Mataku masih fokus menatap layar monitor dimana bakal calon anakku terlihat di sana. Kulirik Gilang yang tengah memperhatikan calon anak kami. Mata itu penuh binar bahagia. Senyum tak pernah lepas dari bibirnya. Tanpa sadar aku juga tersenyum tepat ketika Gilang menoleh ke arahku.
Aku segera mengalihkan pandanganku. Malu.
"Gimana Dok? Mereka sehat?"
"Alhamdulillah Pak, ini nanti saya kasih resep vitamin, tambahan kalsium dan zat besi ya Pak. Jangan lupa susu ibu hamil dan makannya harus bergizi.
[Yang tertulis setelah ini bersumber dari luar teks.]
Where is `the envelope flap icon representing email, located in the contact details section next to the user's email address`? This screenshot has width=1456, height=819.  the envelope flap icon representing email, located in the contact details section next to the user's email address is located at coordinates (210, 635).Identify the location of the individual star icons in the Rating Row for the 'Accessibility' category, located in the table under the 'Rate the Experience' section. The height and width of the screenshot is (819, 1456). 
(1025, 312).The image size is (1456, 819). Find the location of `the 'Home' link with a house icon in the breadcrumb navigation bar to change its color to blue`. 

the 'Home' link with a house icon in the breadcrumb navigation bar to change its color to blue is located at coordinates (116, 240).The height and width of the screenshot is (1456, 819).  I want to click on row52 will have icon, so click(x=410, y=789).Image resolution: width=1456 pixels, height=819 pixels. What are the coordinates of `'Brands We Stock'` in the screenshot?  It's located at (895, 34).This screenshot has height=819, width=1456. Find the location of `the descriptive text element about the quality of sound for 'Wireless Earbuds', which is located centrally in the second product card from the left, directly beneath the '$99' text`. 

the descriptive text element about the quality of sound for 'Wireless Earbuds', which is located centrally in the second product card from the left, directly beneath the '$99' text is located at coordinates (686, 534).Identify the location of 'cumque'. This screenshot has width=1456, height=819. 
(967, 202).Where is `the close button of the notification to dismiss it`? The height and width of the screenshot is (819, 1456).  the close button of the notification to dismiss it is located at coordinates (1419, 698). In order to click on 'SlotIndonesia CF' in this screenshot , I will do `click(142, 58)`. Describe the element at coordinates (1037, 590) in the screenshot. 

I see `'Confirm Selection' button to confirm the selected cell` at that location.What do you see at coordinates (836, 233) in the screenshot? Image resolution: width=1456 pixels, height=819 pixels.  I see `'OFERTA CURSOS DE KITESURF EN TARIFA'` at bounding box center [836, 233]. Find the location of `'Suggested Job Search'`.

Hindari buah asam yang dapat memicu kadar asam lambung. Biar Bu Tiara gak mual-mual dan muntah."
"Baik Dok."
Kami berpamitan pada dokter Yeni. Setelahnya kami segera masuk ke mobil.
Selama perjalanan sesekali Gilang mengambil tanganku untuk digenggamnya kemudian mengelus perutku. Aku membiarkan saja. Toh, aku juga merasa nyaman dengan perlakuannya. Entahlah.
Sampai di rumah, papah yang kami kabari tentang kehamilanku langsung memelukku dan menangis. Mamah dan papah mertua pun langsung datang begitu dikabari aku hamil.
"Dijaga baik-baik ya Nduk, mamah seneng dengernya."
Seluruh perhatian mereka membuatku terenyuh. Kehilangan mamah memang menyakitkan tapi kehadiran calon anakku mau tak mau memberiku kekuatan. Meski ada rasa takut dan trauma akan kegagalan pernikahan kedua orang tuaku. Namun aku memilih abai karena saat ini aku punya alasan baru untuk hidup dan berjuang. Anak dalam kandunganku.